Item coordinate data:

────────────────────

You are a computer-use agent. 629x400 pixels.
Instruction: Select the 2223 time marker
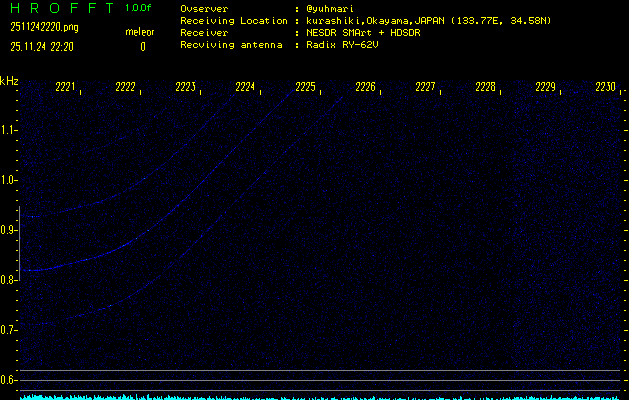pos(186,88)
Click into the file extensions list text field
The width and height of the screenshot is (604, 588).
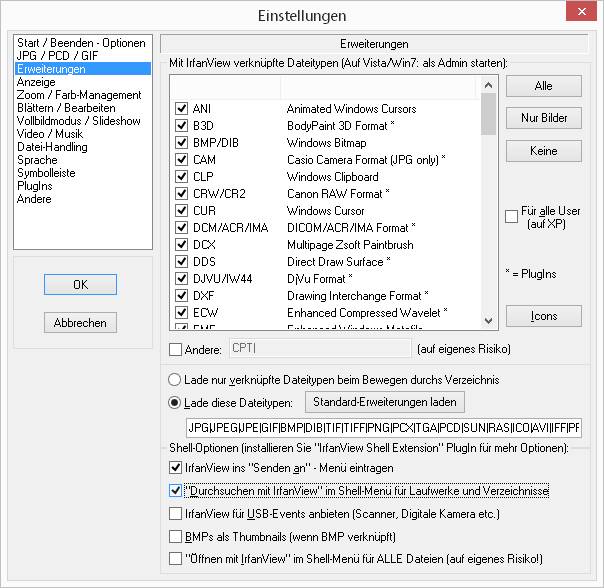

────────────────────

• _Do this_
Can you change "text field" to "input box" throughout the records and give the lines back with nothing else altered, leaving out the pictures?

• _Problem solution_
You are a computer-use agent. 629x400 pixels.
Instruction: Select the 2223 time marker
pos(186,88)
Click into the file extensions list input box
The width and height of the screenshot is (604, 588).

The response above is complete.